Written request 1 =
Please retype the humidor thread from "great job, very" to "beast! Outstanding job!!" without changes.
Written request 2 =
Answer these questions about the humidor thread:
(a) What is the largest number of sticks the humidor has held?
(b) What wood is the box built from?
(c) What stain and protective finish were used?

Text shown =
# My Humble Humidor



## shannensmall (Jun 30, 2010)

This is what got me started seriously smoking cigars. One of my hobbies I started over the last year or so, is "armature" wood working. I was keeping my cigars in an old cigar box with a damp paper towel for humidity. So one day I decided to build a humidor. Keep in mind I built this without doing any other research besides what kind of wood to use. It aint the best but it works.

The sunglasses are to give you a size reference. I smoke a lot of larger RG cigars, the most I've had in it was 410 sticks.










I put handles on it because when full it's not light.










Wile the box is built out of solid 3/4 inch Spanish Cedar, I used Burch (thinks that's what it was) plywood over the SC on the top. I had to use felt around the lip and the tacklebox latches to get a good seal.










I used cabinet hinges.










Inside trays





































I used a Walnut stain then protected the finish with glossy Polyurethane. I can say this, with this build I learned all the things NOT to do when building a humi. My next one should turn out much better.


----------



## fuente~fuente (May 11, 2009)

Well I think you did a great job personally, & you sure did a heck better than I ever could. :tongue1:


----------



## WhoDat (Sep 22, 2010)

That's a nice looking humi!


----------



## jimbo1 (Aug 18, 2010)

great job, very different, you should be proud, i really like the latches and hinges, way to go and combine two hobbies you enjoy, nice stash too....


----------



## Athion (Jul 17, 2010)

That thing is a beast! Outstanding job!!

Data shown =
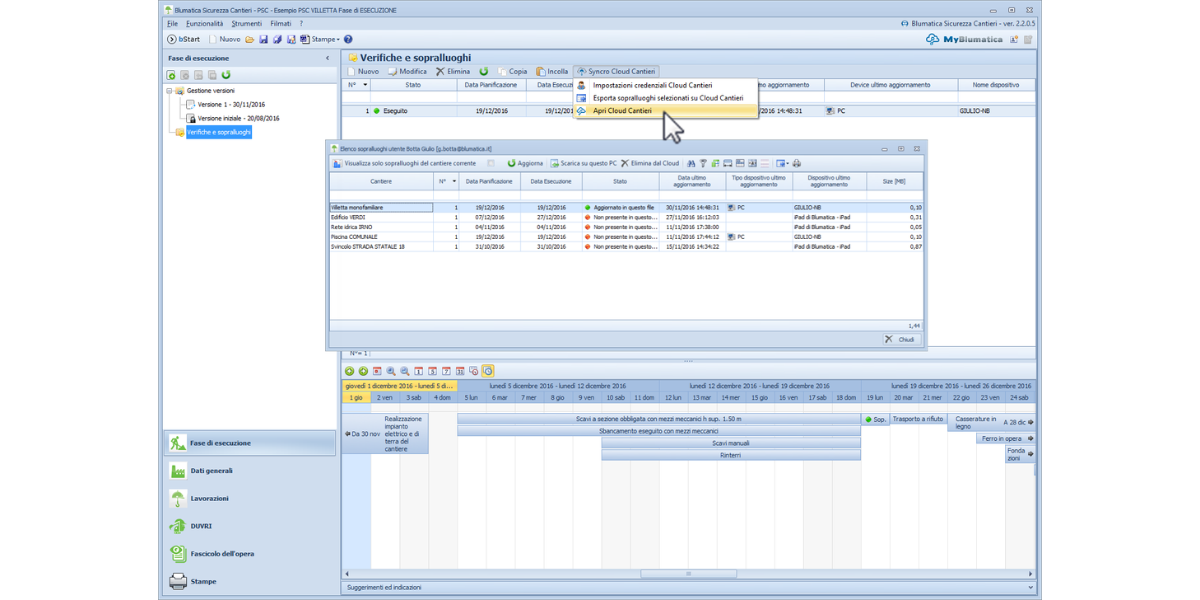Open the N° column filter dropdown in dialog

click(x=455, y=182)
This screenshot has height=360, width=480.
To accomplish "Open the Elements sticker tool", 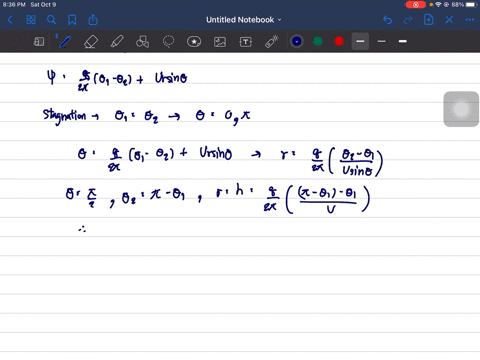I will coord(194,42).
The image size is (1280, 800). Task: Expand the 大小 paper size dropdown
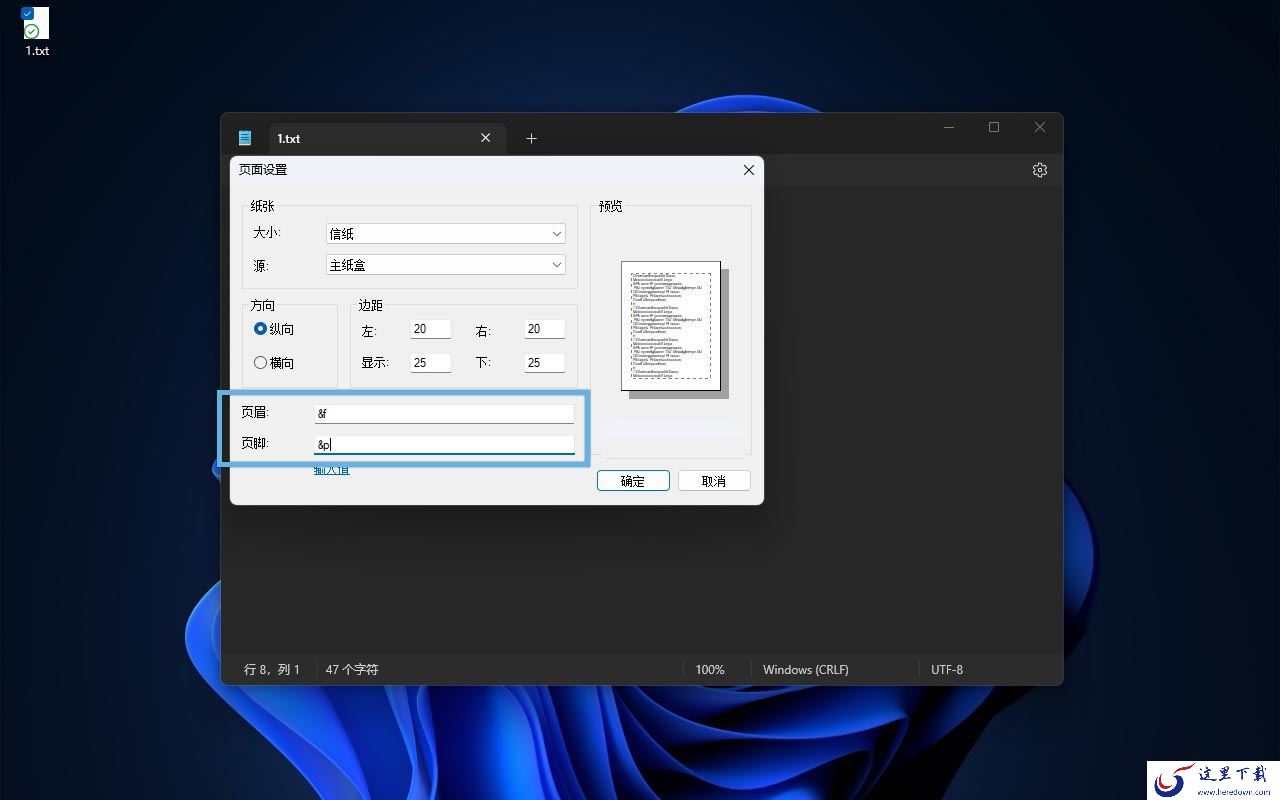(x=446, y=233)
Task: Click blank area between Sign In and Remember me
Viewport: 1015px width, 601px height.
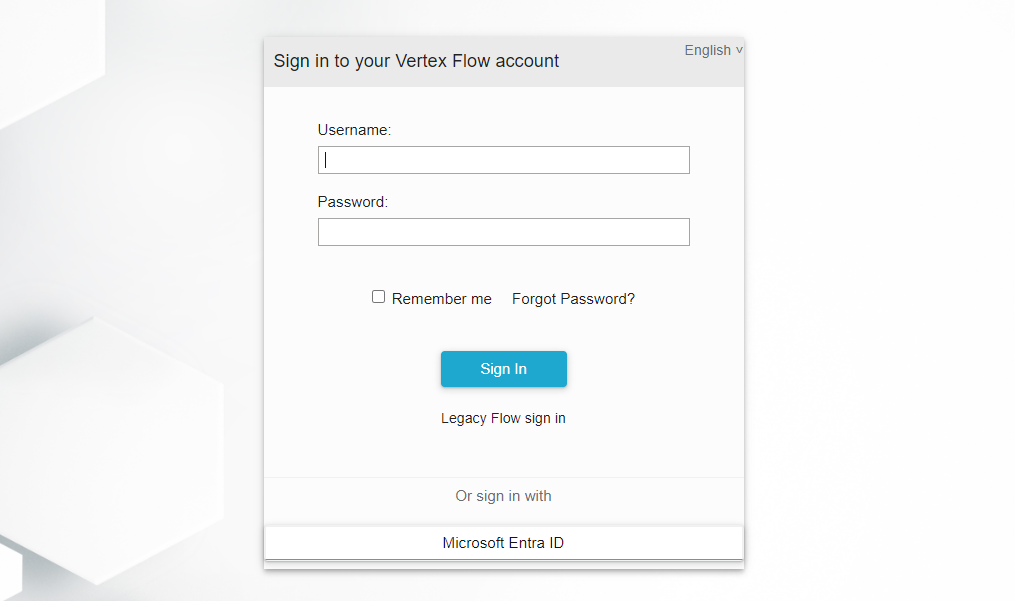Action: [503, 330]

---

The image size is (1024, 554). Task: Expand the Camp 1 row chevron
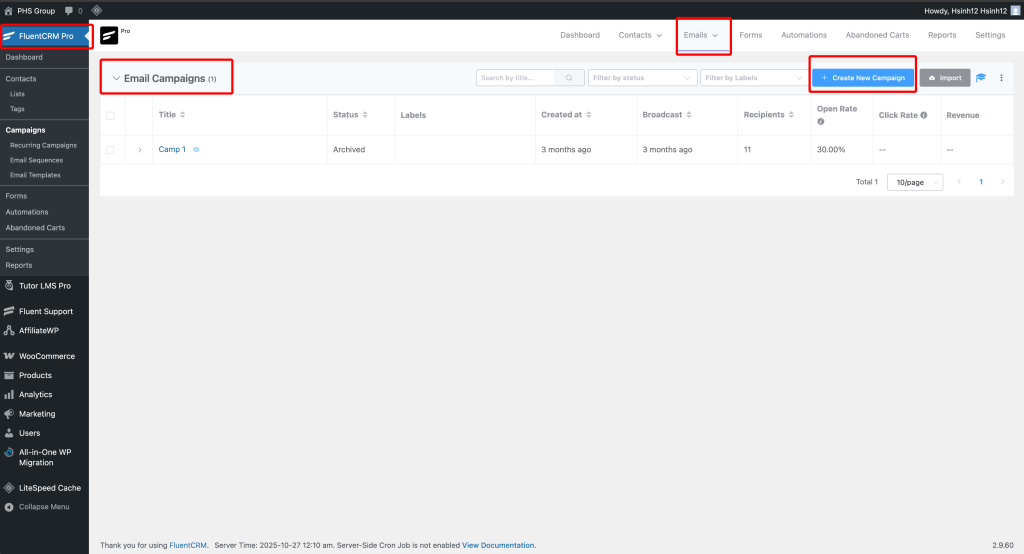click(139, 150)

Exercise answer 1 =
great job, very different, you should be proud, i really like the latches and hinges, way to go and combine two hobbies you enjoy, nice stash too....


----------



## Athion (Jul 17, 2010)

That thing is a beast! Outstanding job!!

Exercise answer 2 =
(a) 410 sticks
(b) Solid 3/4 inch Spanish Cedar
(c) A Walnut stain, protected with glossy Polyurethane